First Day of School at Nii Otto Kwame Primary
First Day of School at Nii Otto Kwame Primary

“Educating daughters is the key to climbing out of poverty. Research clearly shows that keeping girls in school improves all indicators – birth rates go down, family health improves, and the income stream goes up. In Ghana, families often likened giving girls equal access to school to planting your neighbor’s garden: You would never reap the benefit of your effort and expense,” Dakin says. “But attitudes are beginning to change. Ghanaians are beginning to see that when you educate a woman, the whole family benefits.”

Community Partnership
Community Partnership

WomensTrust was founded with a focused mission to provide small loans to women entrepreneurs as a way of empowering them to find success and support their families.
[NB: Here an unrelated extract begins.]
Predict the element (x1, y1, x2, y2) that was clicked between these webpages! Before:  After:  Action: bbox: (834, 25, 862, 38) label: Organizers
The organization quickly realized that without access to quality healthcare and education, these women and their families would continue to struggle. “Access to small amounts of capital to build viable businesses was just one leg of the stool for women in Ghana,” says Dakin. “The astonishingly high rates of maternal mortality and illness, and the low rates of literacy among women and girls, were the other two legs of the stool that had to be addressed in Pokuase for women and their families to transcend poverty and improve the quality of their lives.”

Officially handing over the keys
Officially handing over the keys

Today, WomensTrust currently sponsors two programs in Pokuase to provide girls with the impetus and resources to attend school and continue their education beyond primary school. A scholarship program, Keep-Girls-in-School, was established in September 2004, and the Ghana Literacy Program & Girls Exploration and Empowerment Club, known as the GEEC Club, began in fall 2007.

Students enjoying their new classroom space
Students enjoying their new classroom space

The Keep-Girls-School-Program provides scholarships that enable some of Pokuase’s brightest girls to continue their education, covering costs such as school uniforms, textbooks, learning materials, and school fees. The program has expanded to assist students in all four of Pokuase's primary and junior secondary schools and three senior secondary schools. WomensTrust currently provides 128 of Pokuase’s brightest young women with support for their education.

The GEEC Club offers support and guidance to young teen girls in Pokuase as they move toward the time of transition from Junior Secondary School (JSS) to Senior Secondary School (SSS). It’s a pivotal point in their lives, when girls in school often feel pressure to return home to help their families rather than continue their education. The GEEC Club’s interdisciplinary curriculum builds girls’ skills in science, math, literacy, leadership, social studies, and computer technology, widening the scope of possibilities for their future. Through the use of cooperative learning techniques, the club creates a learning community for teen girls and encourages them to continue their education, rather than leave school with limited skills and training and little hope of breaking out of poverty.

-Kimberly Swick Slover


About WomensTrust
WomensTrust (womenstrust.org) is a non-profit organization that empowers women and girls in the developing world through microcredit, healthcare, and education.